The complete archive of S-1 WV L1 Single Look Complex (SLC) products from December 2014 until February 2021 was processed to create a sea state parameter database (121,923 S-1 WV overflights with around 3,000 IDs/months, each overflight consisting of 40-180 imagettes, total around 14 Mio S-1 WV imagettes). All processed S1 WV data including derived eight state parameters, quality flag and imagette information (geo-location, time, ID, orbit number, etc.) are stored as ascii and in netcdf format for convenient use. The derived state parameters are available to the public within the scope of ESA’s climate change initiative (CCI).
The validation carried out for the whole S-1 WV archive using CMEMS sea state hindcast for latitudes of -60° < LAT < 60° to avoid ice coverage with around 13,5 Mio collocations resulted in an RMSE of 0.245/0.273 m for wv1/wv2 imagettes, respectively. The SWH accuracy for different wave height domains for wv1/wv2 is as follows: 0.28/0.34 m (SWH < 1.5 m), 0.19/0.22 m (1.5 m < SWH < 3 m), 0.30/0.33 m (3 m < SWH < 6 m) and 0.51/0.55 m (SWH > 6 m). The monthly estimated total RMSE varies form 0.22 m to 0.31 m. These RMSE fluctuations around the mean value are caused by different amounts of acquired storms in individual months. As high waves have a higher RMSE, they increase the total RMSE when their relative percentage in a month is higher: in total, SWH distribution in the worldwide acquired SAR data is SWH < 3 m for ~75% of all cases, 3 m < SWH < 6 m for around 24% and only around 1% for SWH > 6 m and even less than 0.1% for SWH > 10 m. However, SWH > 6 m can reach around 2% for individual months with quadratic impact of the SWH values on RMSE.

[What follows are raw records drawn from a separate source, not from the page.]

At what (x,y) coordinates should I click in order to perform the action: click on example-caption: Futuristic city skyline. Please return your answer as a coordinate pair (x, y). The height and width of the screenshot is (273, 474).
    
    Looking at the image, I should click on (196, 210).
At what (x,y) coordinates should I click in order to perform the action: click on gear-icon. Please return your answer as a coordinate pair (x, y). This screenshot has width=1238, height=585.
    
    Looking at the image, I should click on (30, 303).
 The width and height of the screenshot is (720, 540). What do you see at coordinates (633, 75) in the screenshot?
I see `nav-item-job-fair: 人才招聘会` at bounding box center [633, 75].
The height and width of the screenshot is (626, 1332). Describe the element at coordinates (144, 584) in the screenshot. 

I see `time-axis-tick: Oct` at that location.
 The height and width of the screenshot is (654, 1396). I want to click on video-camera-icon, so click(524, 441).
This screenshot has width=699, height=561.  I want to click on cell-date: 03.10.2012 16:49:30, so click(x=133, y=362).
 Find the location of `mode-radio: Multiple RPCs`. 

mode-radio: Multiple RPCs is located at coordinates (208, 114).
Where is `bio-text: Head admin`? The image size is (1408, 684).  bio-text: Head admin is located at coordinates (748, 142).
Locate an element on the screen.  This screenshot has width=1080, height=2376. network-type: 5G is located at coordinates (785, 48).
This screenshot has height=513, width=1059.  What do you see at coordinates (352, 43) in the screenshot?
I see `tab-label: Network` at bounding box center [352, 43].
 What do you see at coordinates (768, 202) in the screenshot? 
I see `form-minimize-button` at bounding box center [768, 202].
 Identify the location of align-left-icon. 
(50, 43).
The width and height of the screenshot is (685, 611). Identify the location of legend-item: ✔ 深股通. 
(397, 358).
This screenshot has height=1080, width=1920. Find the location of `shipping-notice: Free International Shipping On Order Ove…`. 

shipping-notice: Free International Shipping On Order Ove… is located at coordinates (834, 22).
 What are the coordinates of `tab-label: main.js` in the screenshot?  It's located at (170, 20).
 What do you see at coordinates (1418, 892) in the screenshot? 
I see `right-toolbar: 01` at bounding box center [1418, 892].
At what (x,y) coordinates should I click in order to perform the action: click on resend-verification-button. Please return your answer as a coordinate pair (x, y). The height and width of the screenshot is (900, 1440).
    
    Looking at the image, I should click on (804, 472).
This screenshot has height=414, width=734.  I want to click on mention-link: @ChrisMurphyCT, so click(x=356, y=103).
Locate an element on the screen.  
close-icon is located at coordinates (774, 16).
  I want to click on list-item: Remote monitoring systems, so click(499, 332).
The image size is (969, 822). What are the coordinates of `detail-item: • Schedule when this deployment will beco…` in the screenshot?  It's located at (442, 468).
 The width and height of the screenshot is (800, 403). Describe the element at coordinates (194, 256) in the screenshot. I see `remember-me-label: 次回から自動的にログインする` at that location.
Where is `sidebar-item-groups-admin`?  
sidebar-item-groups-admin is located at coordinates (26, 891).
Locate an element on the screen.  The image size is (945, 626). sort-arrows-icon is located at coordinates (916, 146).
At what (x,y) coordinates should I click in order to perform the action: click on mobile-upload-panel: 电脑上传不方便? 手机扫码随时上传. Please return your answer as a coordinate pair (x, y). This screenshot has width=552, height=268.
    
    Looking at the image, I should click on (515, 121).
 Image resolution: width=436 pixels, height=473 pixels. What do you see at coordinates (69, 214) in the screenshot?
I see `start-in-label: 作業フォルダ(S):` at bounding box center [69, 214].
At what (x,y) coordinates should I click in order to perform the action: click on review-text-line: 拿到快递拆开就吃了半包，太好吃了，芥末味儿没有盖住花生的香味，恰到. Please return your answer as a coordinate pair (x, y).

The cross validations carried out using CMEMS, WW3 and mixed CMEMS/WW3 ground truth show: in terms of total SWH, in comparison to NDBC data, using only CMEMS ground truth resulted into an accuracy ~3 cm better than when the model function was tuned using WW3 data. This might be consequence of the better CMEMS spatial model resolution of 1/12 degree in comparison to WW3 (1/2 degree, spatially interpolated). The SWH comparison between CMEMS, WW3 and NDBC resulted into an RMSE=0.26 cm for CMEMS/NDBC and an RMSE=0.23 cm for CMEMS/WW3 at NDBC buoy locations. Generally, in terms of SWH, the ground truth noise can be assessed to an error of ~0.25 m. As can be seen, the resulting RMSE of 25 cm for S1 WV brings the results down to the noise level of the ground truth data.